"El estado de derecho no se logra sin confianza social, solidaridad, responsabilidad ciudadana, buen gobierno y educación moral"

LancioGrande AP2583164_Un Estado de derecho basado en los principios de la justicia, fue el tema central del discurso pronunciado el pasado 13 de octubre en la sede de Naciones Unidas en Nueva York por el arzobispo Bernardito Aúza, Observador Permanente de la Santa Sede ante la ONU, en el curso de la 69 sesión de la Asamblea General.

»Aunque el compromiso por el estado de derecho pueda parecer universal -afirmó el prelado- todavía persistente el desacuerdo sobre la definición del mismo. La delegación de la Santa Sede ha apoyado una definición de estado de derecho que se basa tanto racional como moralmente en los principios fundamentales de la justicia, incluyendo la dignidad inalienable y el valor de cada persona humana antes de cualquier ley o consenso social; y, como consecuencia del reconocimiento de esa dignidad, los elementos fundamentales de justicia, tales como el respeto del principio de legalidad (nullum crimen sine lege), la presunción de inocencia y el derecho a un juicio justo. Del mismo modo, en lo que respecta a las relaciones entre los Estados, el estado de derecho significa el máximo respeto por los derechos humanos, la igualdad de derechos de las naciones; y el respeto del derecho consuetudinario internacional, de los tratados (pacta sunt servanda) y de otras fuentes del derecho internacional».

»Por esta razón, en los futuros debates sobre el estado de derecho -prosiguió- mi delegación apreciaría mayor atención a la persona humana y a la sociedad en que vive, porque, más allá de la policía, los tribunales, los jueces, los fiscales y todos el resto de la infraestructura jurídica, el estado de derecho no se puede lograr sin la confianza social, la solidaridad, la responsabilidad ciudadana, el buen gobierno y la educación moral.

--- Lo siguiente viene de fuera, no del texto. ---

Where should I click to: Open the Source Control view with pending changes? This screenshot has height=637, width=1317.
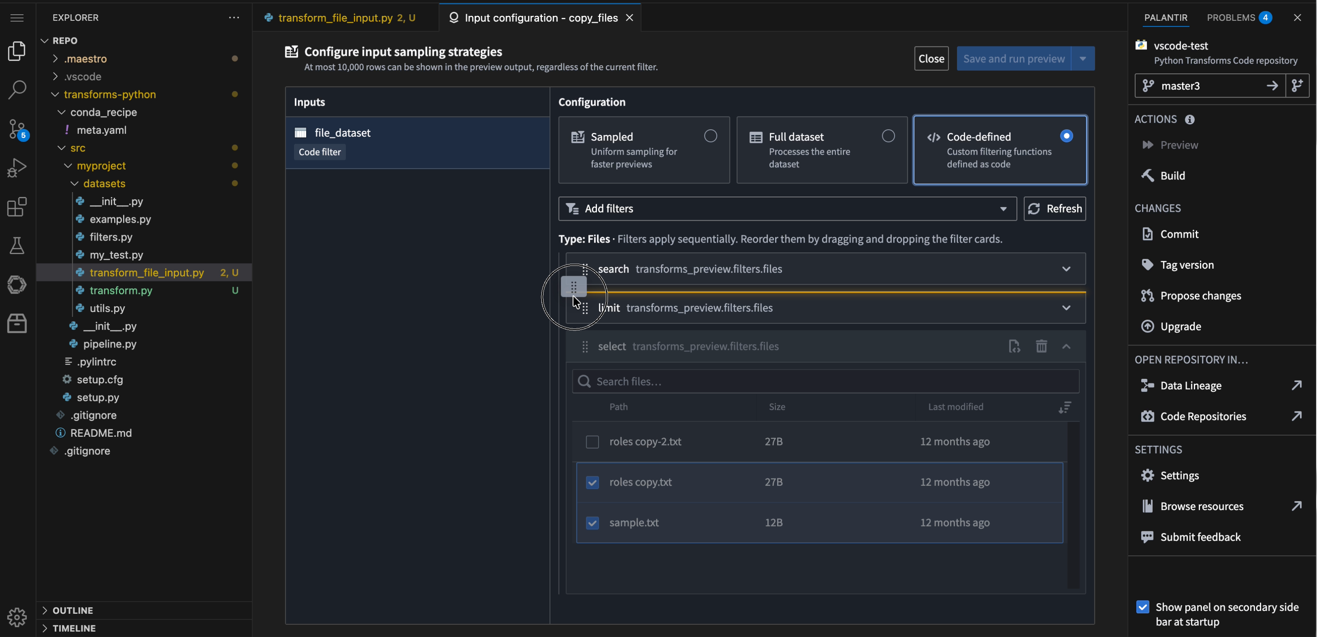point(17,129)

La familia, las comunidades religiosas y la sociedad civil desempeñan un papel vital en la creación de una sociedad que promueva la integridad pública y la defensa del estado de derecho».

Después el arzobispo observó que en el centro del marco internacional que rige el estado de derecho están la Carta de las Naciones Unidas y los mandatos contenidos en sus fines y en sus principios. »En el ejercicio de estas facultades -subrayó- es oportuno destacar el compromiso de los Estados de cumplir con su obligación de promover el respeto universal de todos los derechos humanos y las libertades fundamentales de cada individuo, así como de fomentarlos y protegerlos. Si el estado del derecho internacional tiene como objetivo reflejar la justicia, las estructuras para la protección internacional de las personas deben ser aplicadas con justicia e imparcialidad por los Estados con el fin de garantizar la igualdad de recurso a las protecciones disponibles contenidas la Carta de las Naciones Unidas. Me refiero en particular -recalcó- a las minorías religiosas y étnicas en el Oriente Medio y otras regiones, que esperan medidas urgentes para obtener esta protección, incluso a través de una posterior elaboración jurídica de la responsabilidad de proteger».

»La «responsabilidad de proteger» es un reconocimiento de la igualdad de todos ante la ley, basada en la dignidad innata de cada hombre y de cada mujer. La Santa Sede desea reafirmar que todo Estado tiene el deber fundamental de proteger a la propia población de las graves y prolongadas violaciones de los derechos humanos y de las consecuencias de las crisis humanitarias. Si los Estados no son capaces de garantizar esta protección, la comunidad internacional debe intervenir con los medios jurídicos previstos por la Carta de las Naciones Unidas y por otros instrumentos internacionales. La acción de las instituciones internacionales, siempre y cuando respete los principios que son la base del orden internacional, no puede ser interpretada como una imposición injustificada o como limitación de soberanía».

Por último el nuncio reiteró que la Santa Sede espera que el fenómeno cada vez más alarmante del terrorismo internacional, »nuevo en algunas de sus expresiones y profundamente despiadado en su barbarie, pueda representar una oportunidad para un estudio más detallado y urgente sobre cómo implementar el marco jurídico internacional de la aplicación multilateral de nuestra responsabilidad común de proteger a las personas contra toda forma de agresión injusta».